For months, congressional Republicans and Democrats have threatened to cut off some $500 million in economic and security assistance to the Palestinians if they defy the United States and Israel by seeking statehood. The Americans and Israelis prefer negotiations between the sides leading to a two-state solution. Congress' forceful message has been delivered in letters to Abbas, through overwhelming bipartisan votes on resolutions and in fierce rhetoric.
"Current and future aid will be jeopardized if you abandon direct negotiations and continue your efforts," Reps. Kay Granger, Republican chairwoman of the House Appropriations foreign operations subcommittee, and Nita Lowey, the panel's top Democrat, wrote to Abbas this summer, echoing a plea they made to the Palestinian leader in an April letter.
Now, faced with Abbas' pronouncement that he will ask the U.N. Security Council on Friday to back his statehood bid, angry lawmakers may exercise power the one way Congress can -- by withholding Palestinian aid.
"The United States will reconsider its assistance program for the Palestinian Authority and other aspects of U.S.-Palestinian relations if they choose to pursue such a unilateral effort," 58 House Democrats said in a letter to European leaders imploring them to vote against Palestinian statehood and stand with the United States.
"A unilateral declaration of independence is simply rejectionism by another name . it takes away any motivation from the Palestinians to negotiate and deal with good faith with Israel," Rep. Steve Chabot, a member of the House Foreign Affairs Committee, said Friday in a conference call with reporters sponsored by the Hudson Institute and Touro College.
Chabot also pressed for a Republican-led effort to slash or withhold U.S. dues to the United Nations.

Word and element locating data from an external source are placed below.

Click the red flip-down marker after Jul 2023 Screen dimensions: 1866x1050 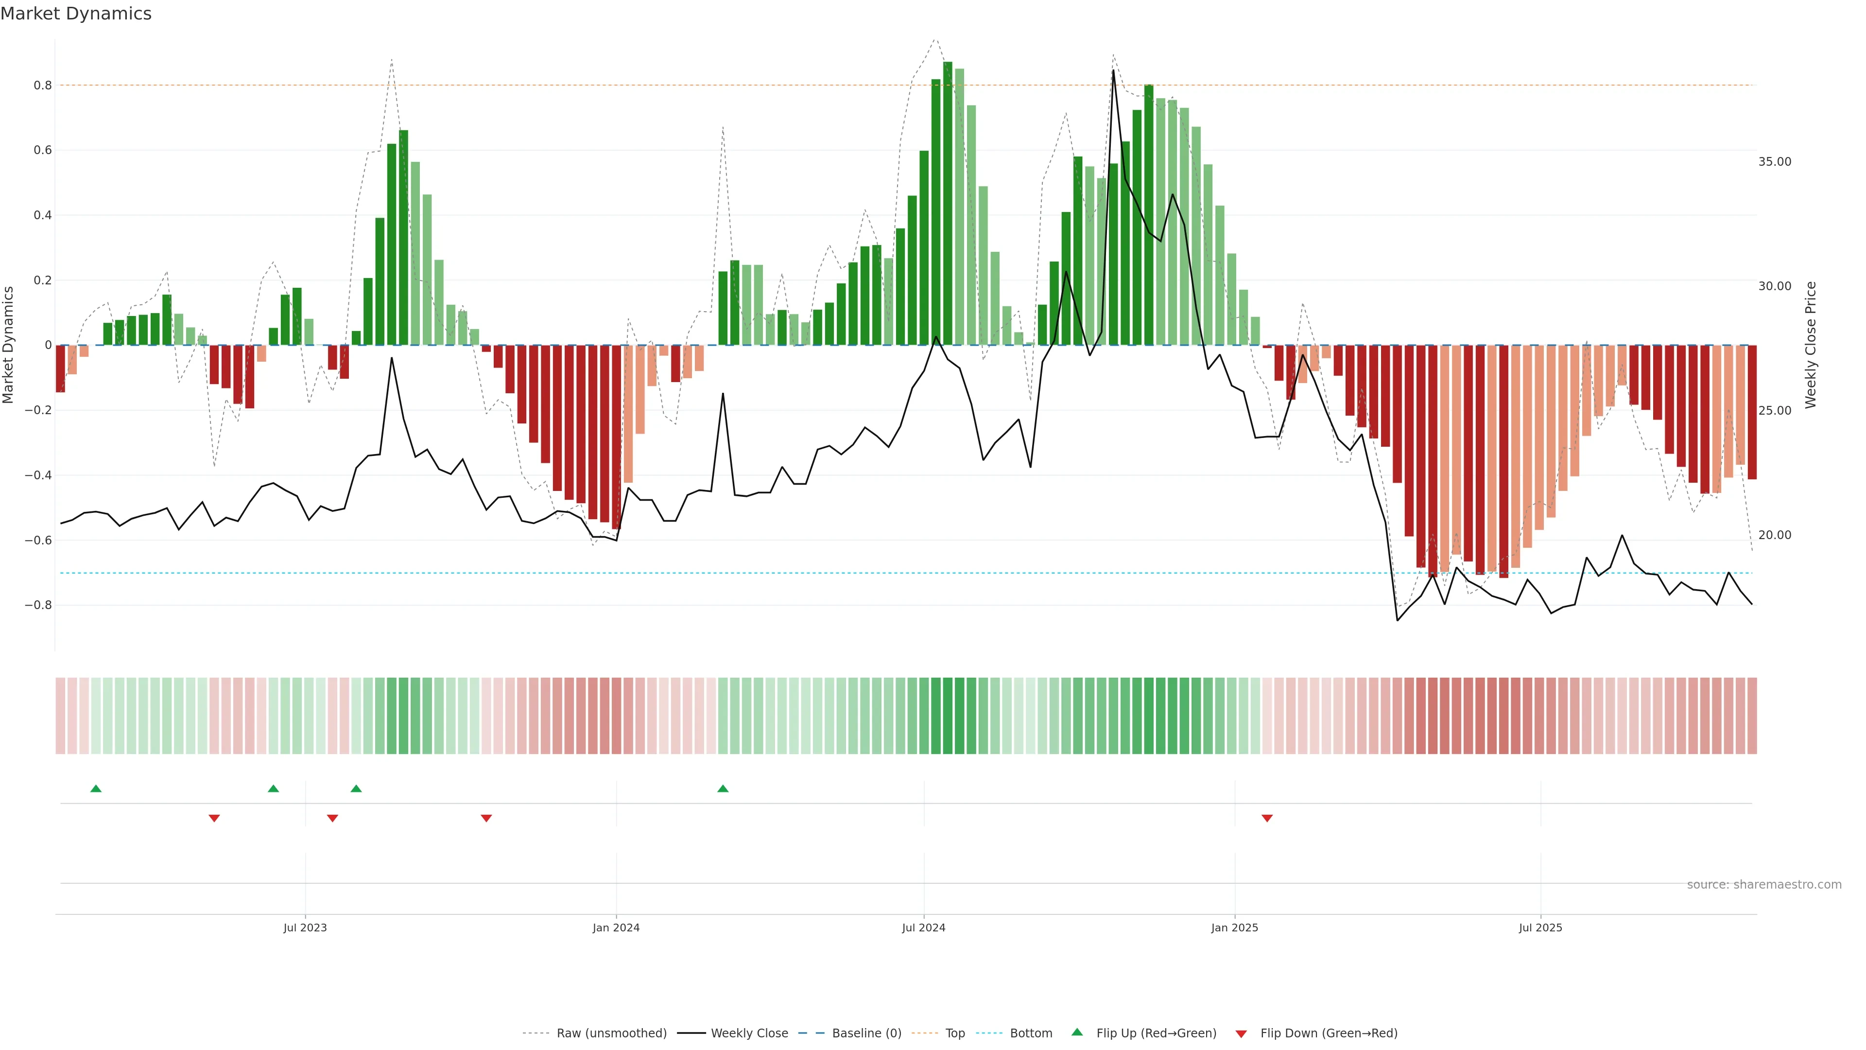(x=332, y=818)
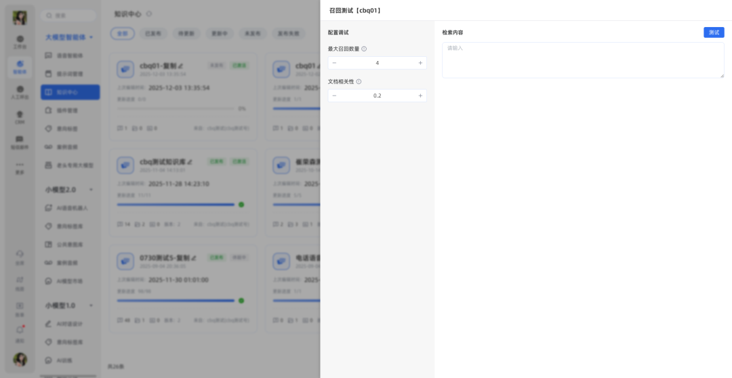732x378 pixels.
Task: Click minus button for 文档相关性
Action: pos(334,96)
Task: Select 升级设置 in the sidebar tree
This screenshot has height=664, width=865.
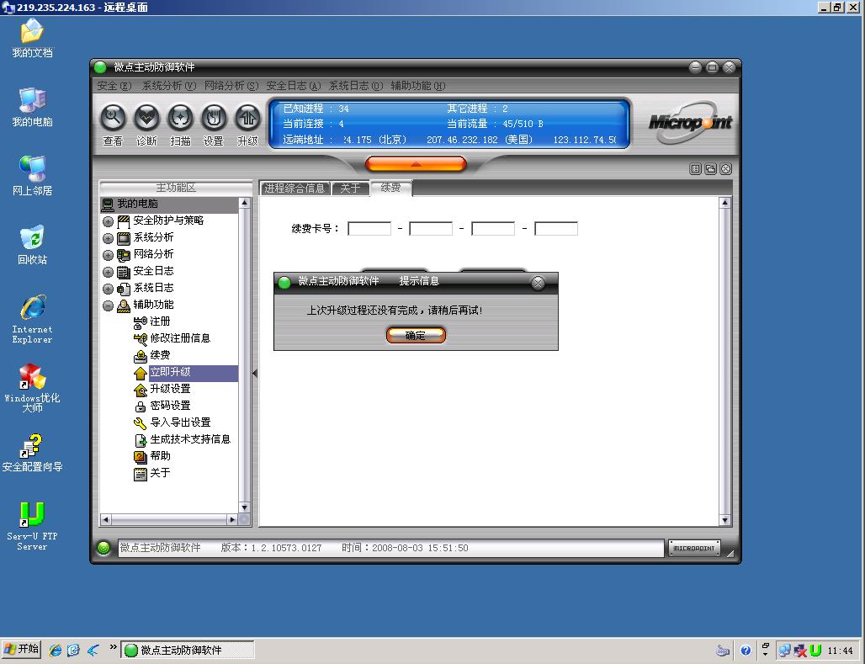Action: (x=170, y=389)
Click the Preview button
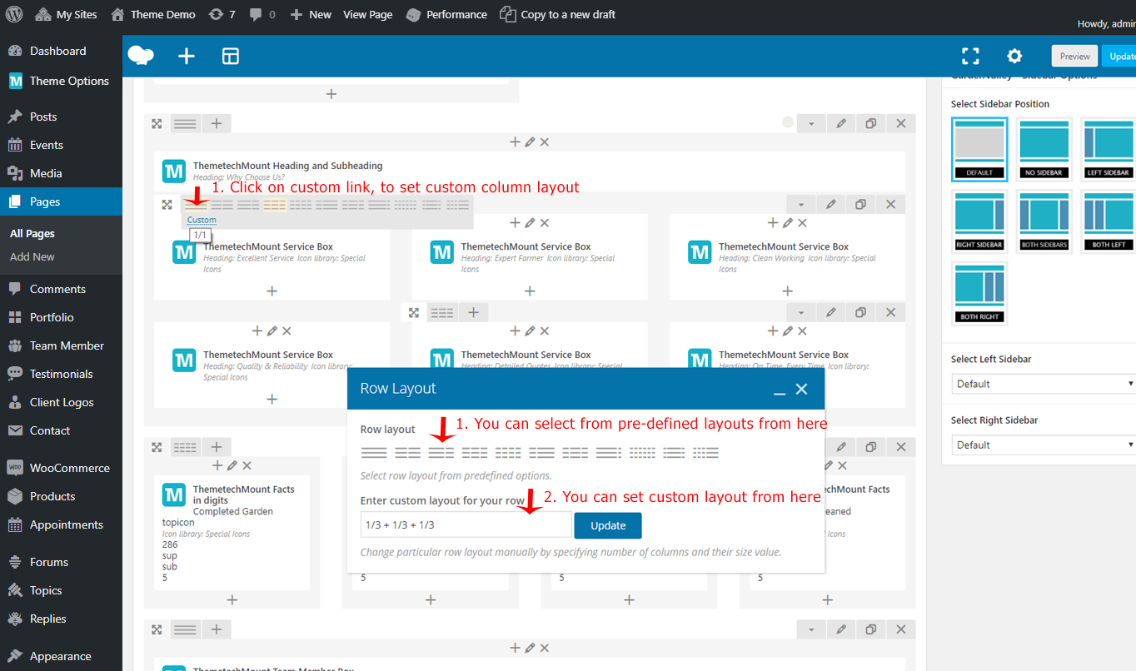Screen dimensions: 1136x671 pyautogui.click(x=1074, y=56)
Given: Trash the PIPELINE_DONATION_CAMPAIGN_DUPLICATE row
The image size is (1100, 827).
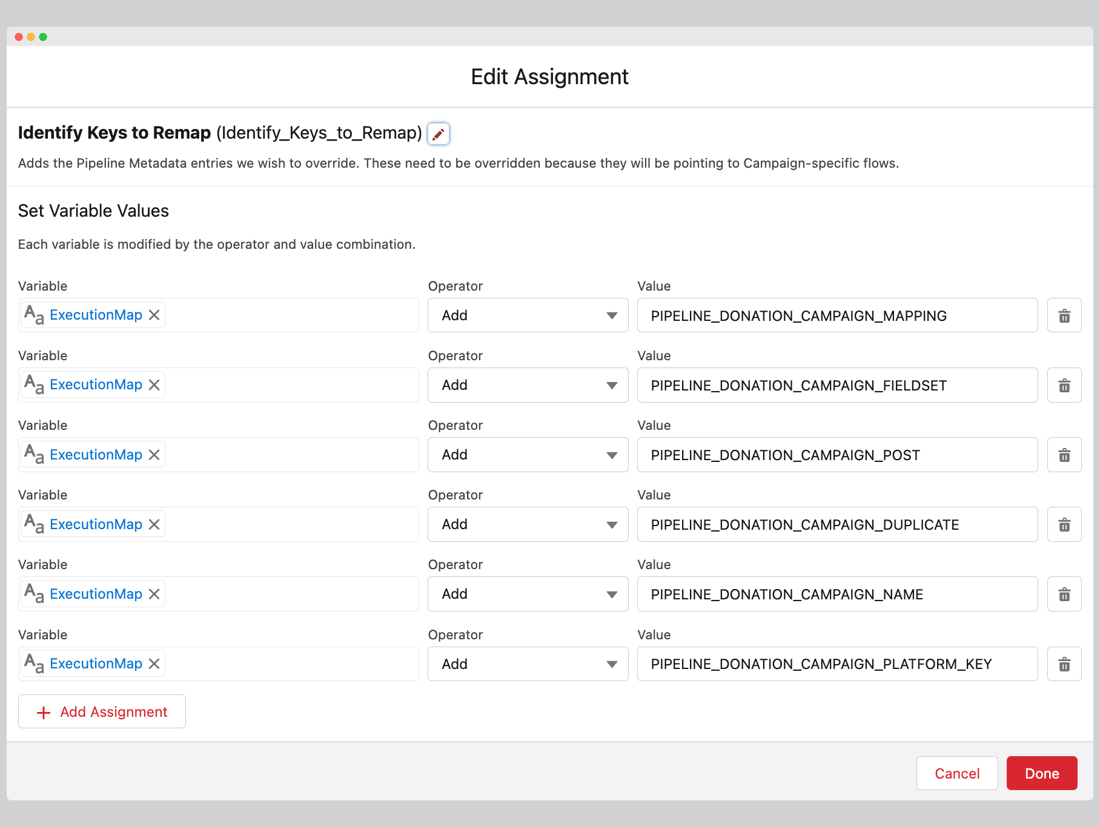Looking at the screenshot, I should [x=1064, y=524].
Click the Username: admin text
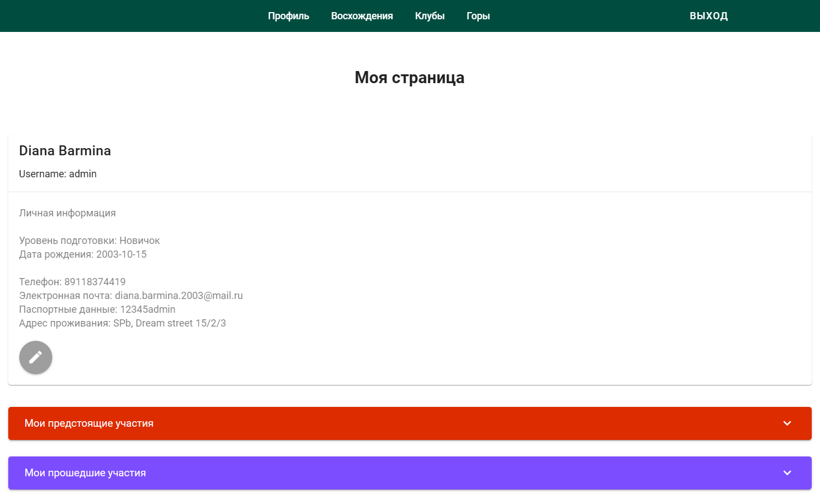The width and height of the screenshot is (820, 495). pyautogui.click(x=58, y=173)
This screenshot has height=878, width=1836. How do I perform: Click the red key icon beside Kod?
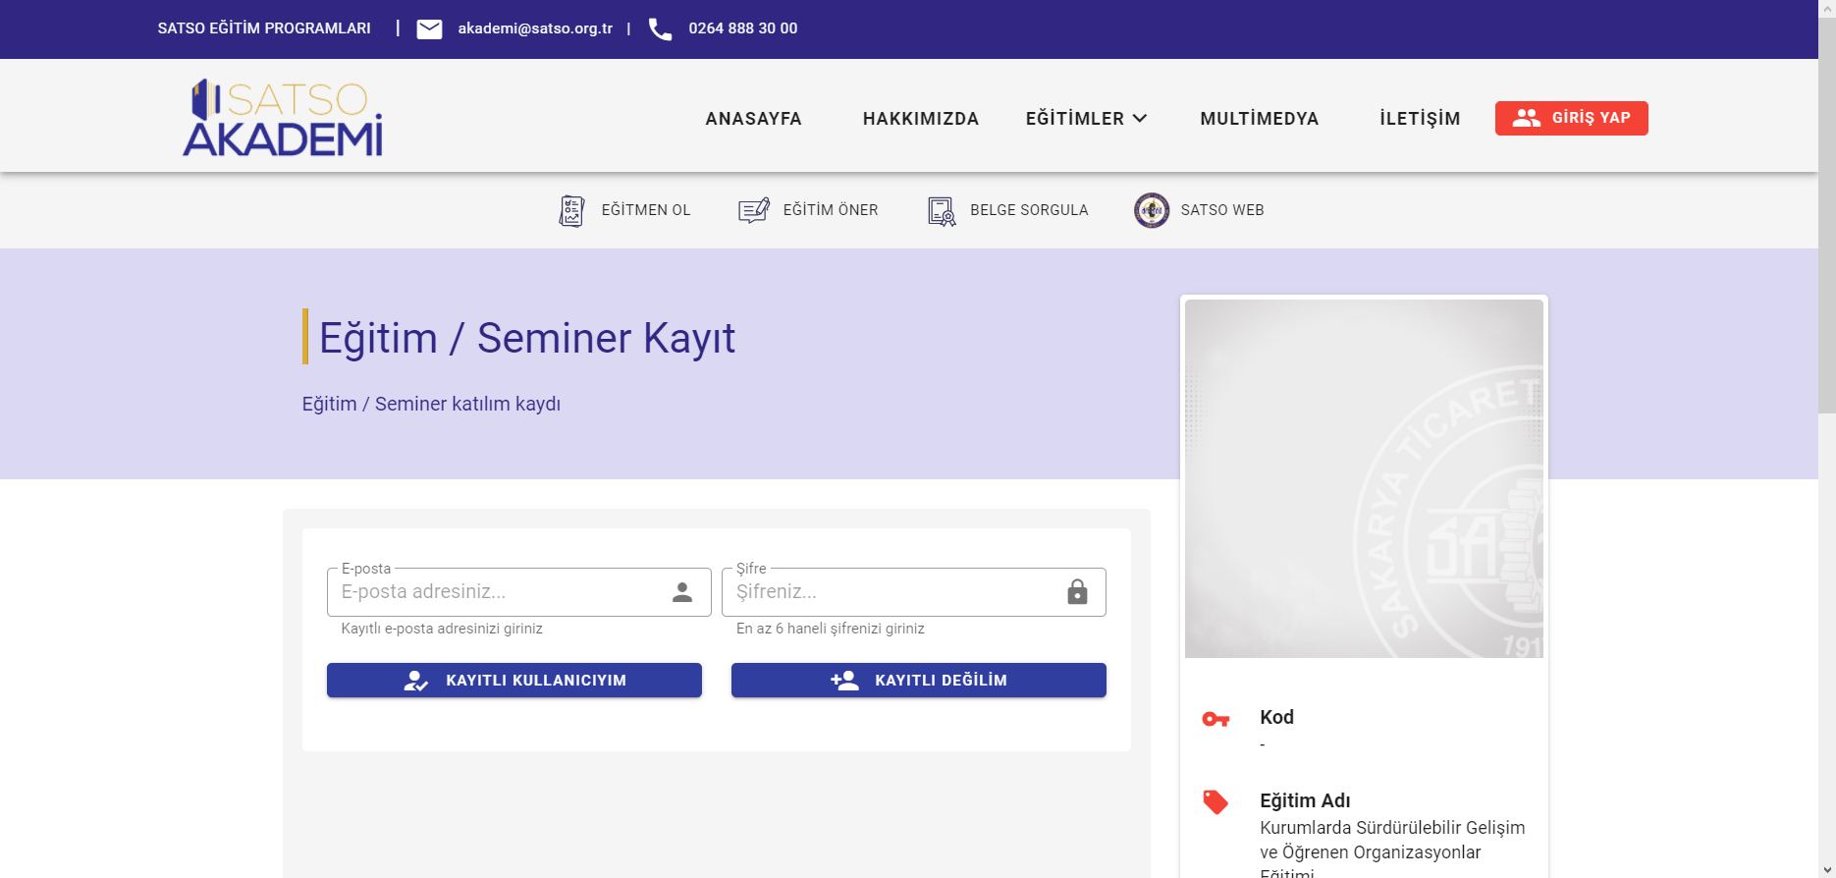pyautogui.click(x=1215, y=719)
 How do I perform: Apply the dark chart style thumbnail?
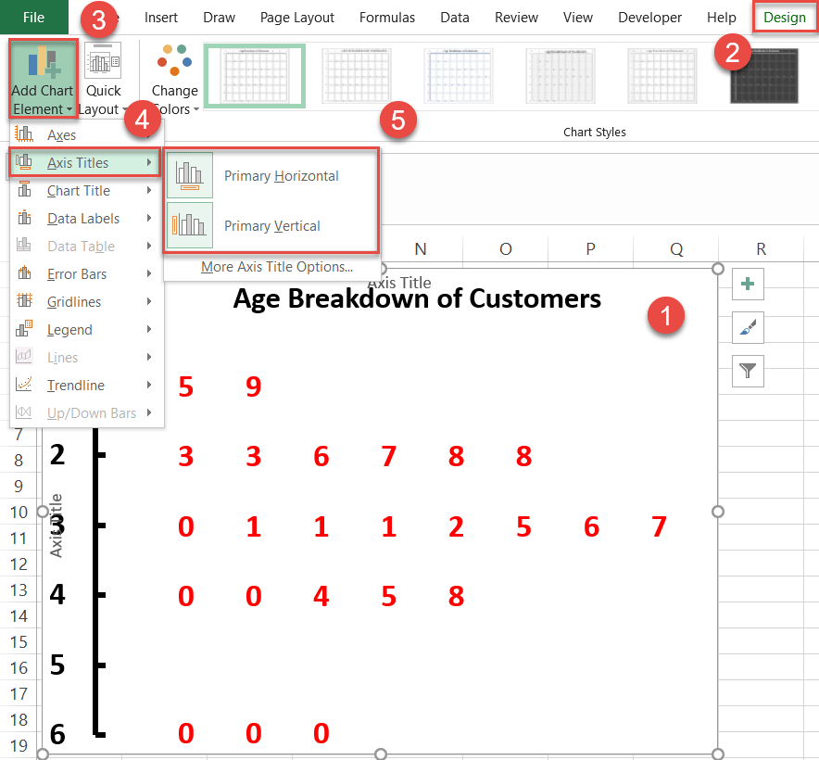[x=763, y=75]
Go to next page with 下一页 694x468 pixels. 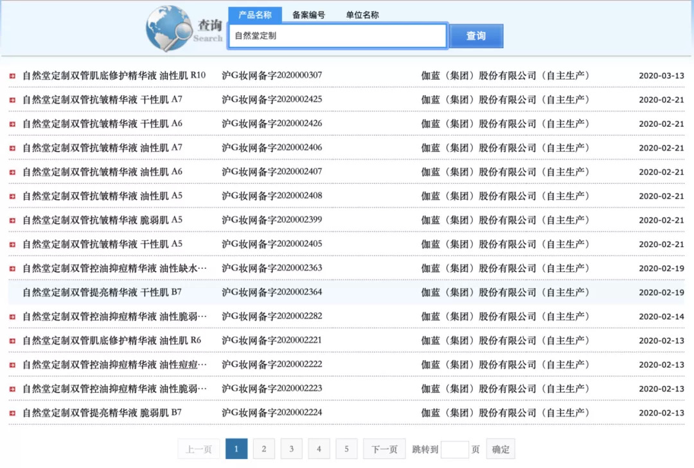click(384, 449)
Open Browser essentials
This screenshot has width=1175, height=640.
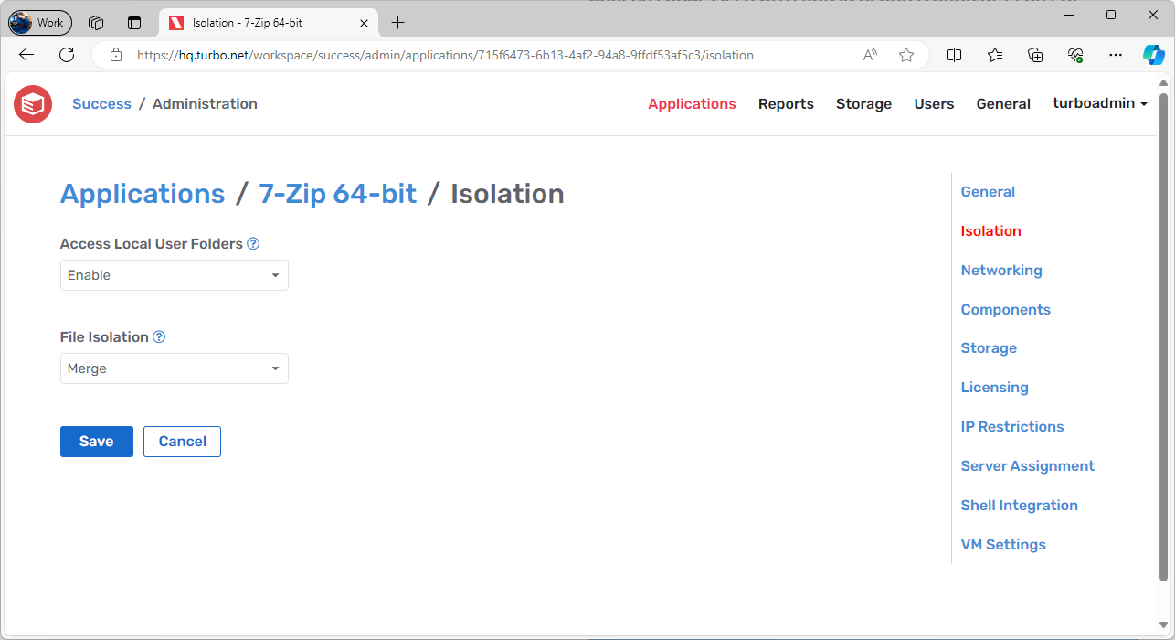coord(1075,55)
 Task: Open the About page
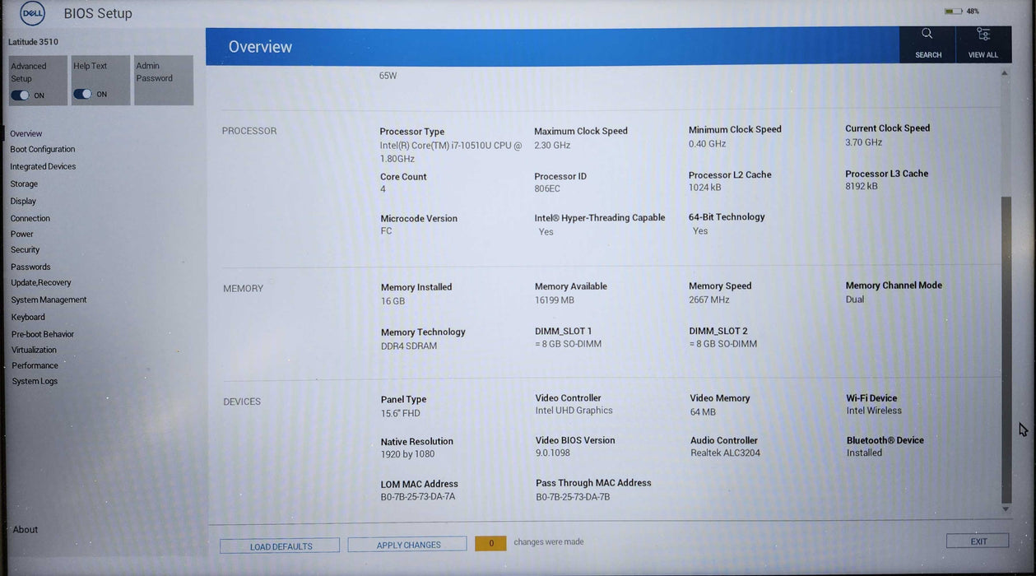(x=25, y=529)
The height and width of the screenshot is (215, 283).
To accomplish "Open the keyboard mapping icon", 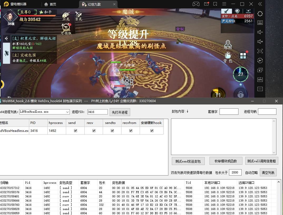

The Obama administration and Europe made a last ditch effort Sunday to delay or avoid a showdown over the Palestinian bid.
Former President Bill Clinton said cutting off aid would be a mistake, eliminating an option available to the Obama administration.
"I think that everybody knows the U.S. Congress is the most pro-Israel parliamentary body in the world. They don't have to demonstrate that," Clinton said Sunday on ABC's "This Week."
Republicans and Democrats traditionally have stood shoulder-to-shoulder with longtime ally Israel, reflected in the rousing reception Prime Minister Benjamin Netanyahu received in May when he addressed Congress. Now, the politically charged environment is even more pro-Israel after President Barack Obama's Mideast policy played an oversized role in the Republicans' surprise win in a special election in New York City last Tuesday.
Retired broadcasting executive Bob Turner defeated Democratic state Assemblyman David Weprin in a district that has three times as many registered Democrats as Republicans and is nearly 40 percent Jewish. Republicans focused on the Obama administration's policy that some Jews find insufficiently supportive of Israel and the president's urging of Israel to halt housing settlements in the West Bank.
Phil Singer, a political consultant and former aide to Hillary Rodham Clinton's 2008 presidential campaign, said there's often a "race between the two parties on who can be more pro-Israel."
In the aftermath of that House election, the perception is the Jewish voting bloc, which typically backs Democrats, is up for grabs, said Republican political consultant and former congressional aide John Feehery.
"This is only going to embolden Republicans to be more pro-Israel," he said.
In a speech Sunday to the Jewish National Fund, House Speaker John Boehner said U.S. support for Israel has been American policy since Democrat Harry Truman was president in the late 1940s.
"We're here to see that Israel continues to thrive and to make clear it is America's duty to stay by her side," the Ohio Republican told an audience in Cincinnati. "Not just as a broker or observer -- but as a strong partner and reliable ally."
The Senate Appropriations Committee is expected to finalize a foreign aid spending bill this week and although the panel will act before any U.N. vote on Palestinian statehood, a pre-emptive effort is possible from any of the committee members.
In the House, Republicans and Democrats have made it clear they will be watching the U.N. vote closely -- and taking names.
The United States has vowed to veto any resolution in the Security Council granting statehood status to the Palestinians.
Unclear, however, is what the Palestinians will seek in the broader, 193-member General Assembly, such as a lesser "nonmember state" observer status.
The timing of any congressional response and how severely lawmakers seek to punish through the power of the purse is uncertain. Any action may have to wait until October, after Congress' weeklong recess for the Jewish holidays.